Start of RECORDS FOR PROCESSING
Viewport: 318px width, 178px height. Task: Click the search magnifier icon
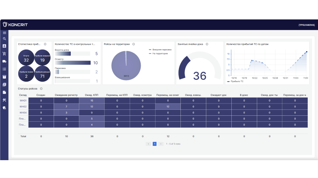tap(4, 38)
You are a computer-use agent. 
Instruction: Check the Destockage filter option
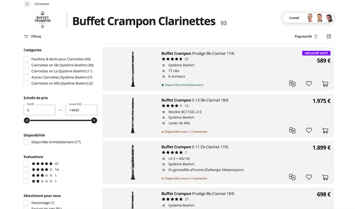click(x=26, y=202)
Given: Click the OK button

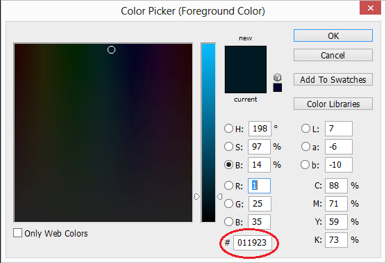Looking at the screenshot, I should 333,35.
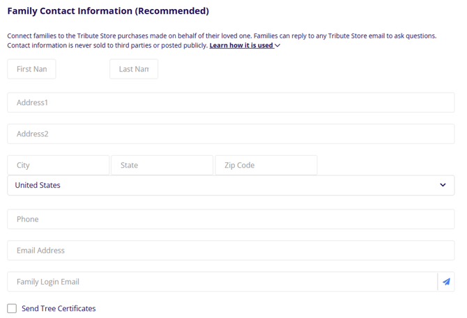Click the Tribute Store description paragraph

222,35
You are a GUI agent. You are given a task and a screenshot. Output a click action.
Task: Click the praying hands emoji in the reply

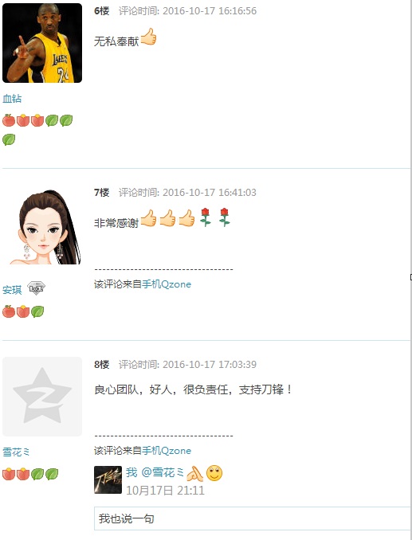pyautogui.click(x=194, y=473)
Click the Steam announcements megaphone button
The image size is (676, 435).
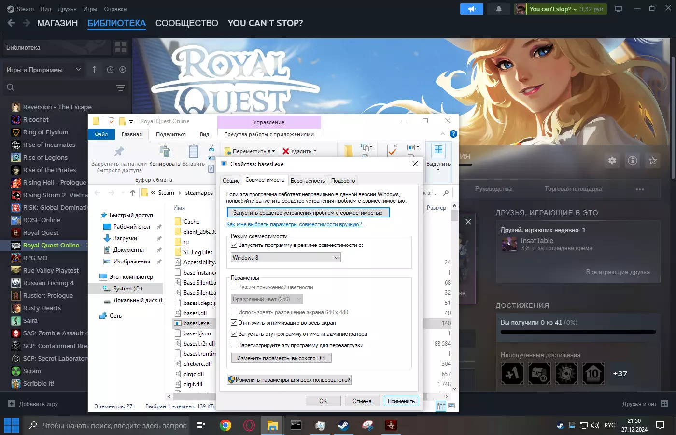[x=472, y=9]
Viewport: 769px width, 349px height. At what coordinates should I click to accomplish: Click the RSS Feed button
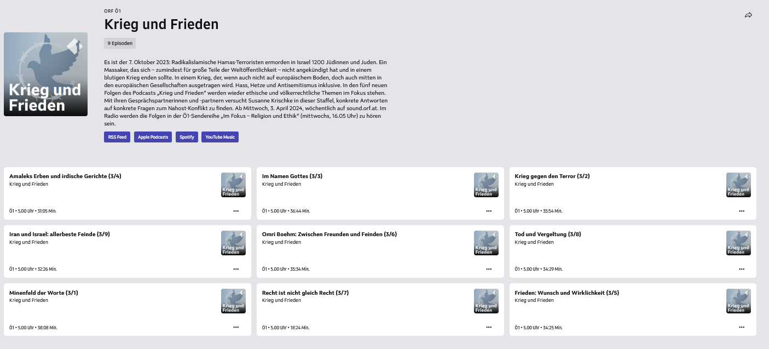[117, 137]
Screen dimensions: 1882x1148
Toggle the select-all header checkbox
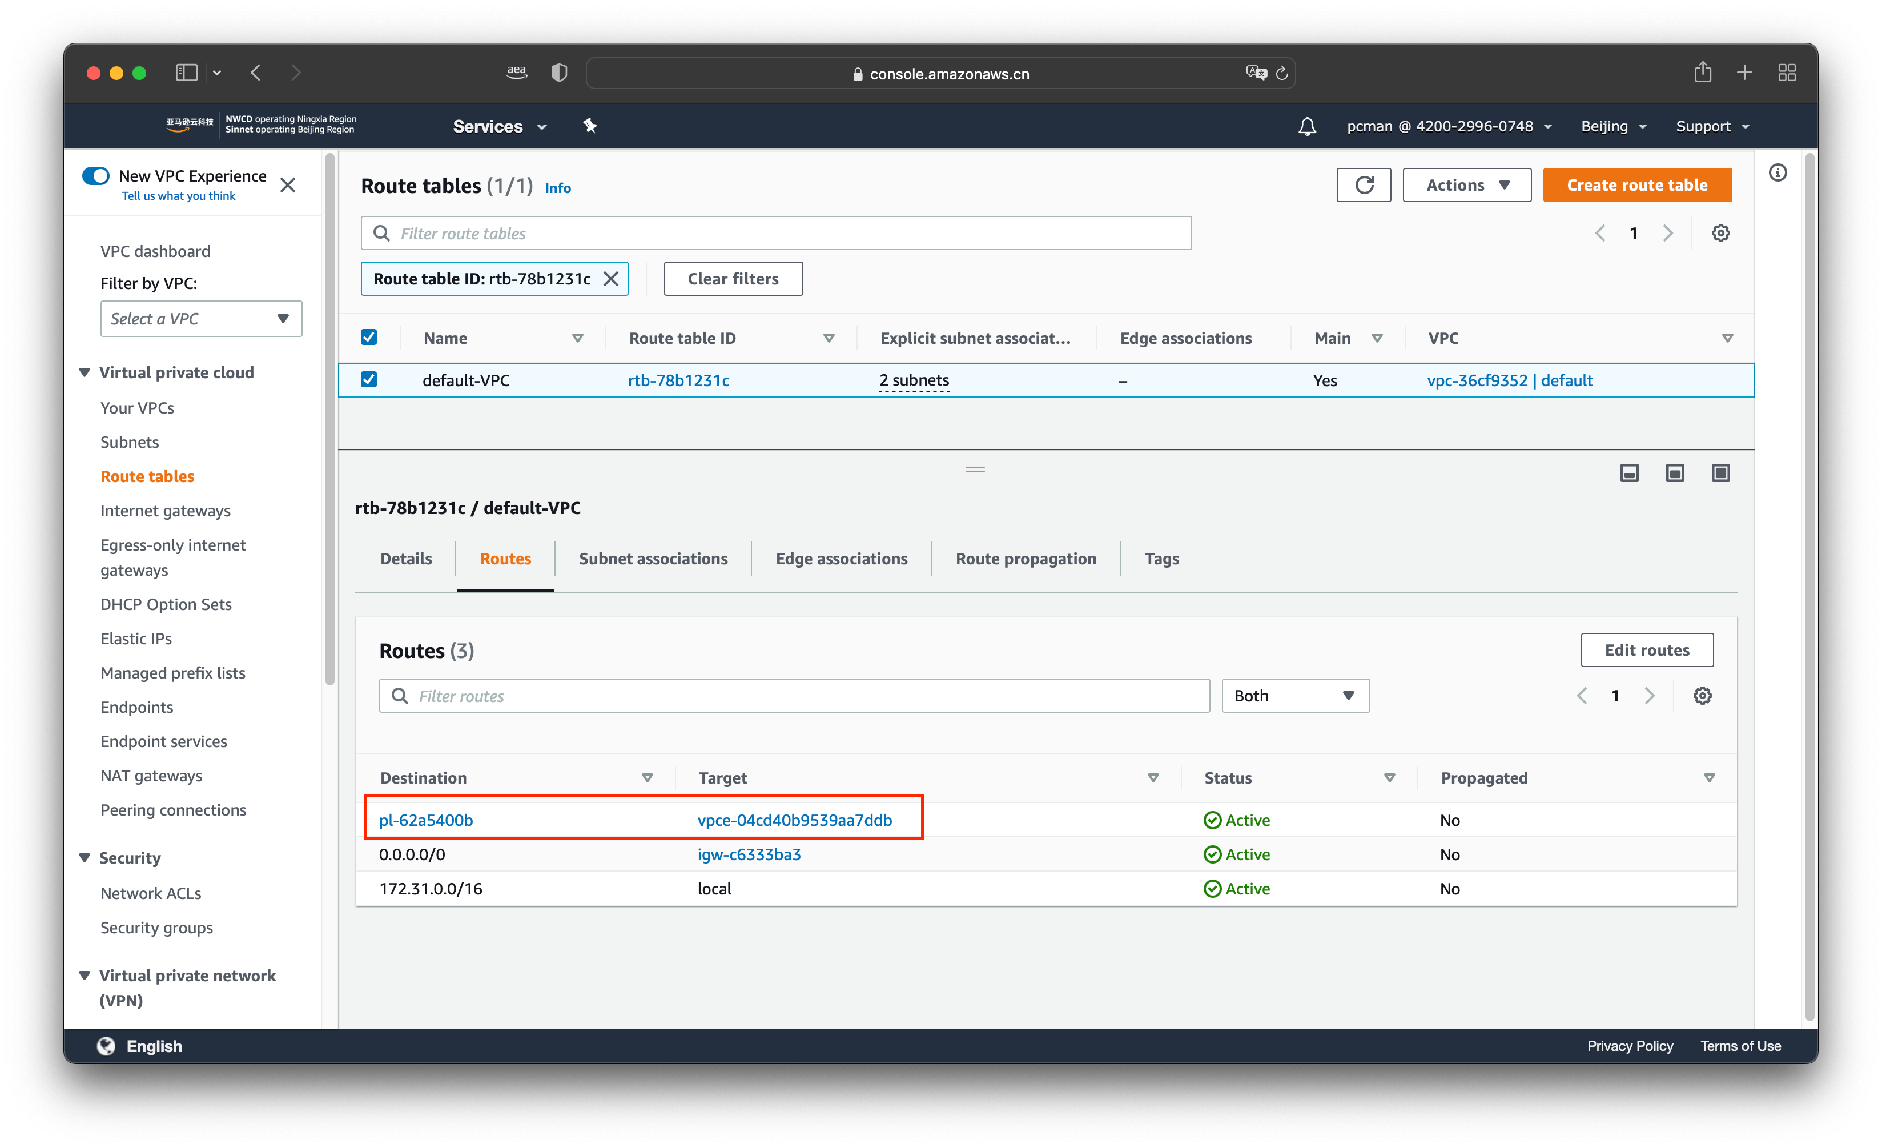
End of RECORDS FOR PROCESSING
## TASK BRIEF:
Reproduce all of the data above with each "Viewport" switched to "Window" and every other part left unchanged. Omit the pictures from your answer.

## COMPLETE OUTPUT:
Window: 318px width, 178px height. Task: Click the search magnifier icon
tap(4, 38)
You are a computer-use agent. 
Instruction: Check the Destockage filter option
click(x=26, y=202)
Given: Click the OK button

Looking at the screenshot, I should 333,35.
Click the Tribute Store description paragraph

222,35
You are a GUI agent. You are given a task and a screenshot. Output a click action.
Task: Click the praying hands emoji in the reply

pyautogui.click(x=194, y=473)
Click the Steam announcements megaphone button
The image size is (676, 435).
[x=472, y=9]
Window: 769px width, 349px height. At what coordinates should I click to accomplish: Click the RSS Feed button
[117, 137]
Screen dimensions: 1882x1148
Toggle the select-all header checkbox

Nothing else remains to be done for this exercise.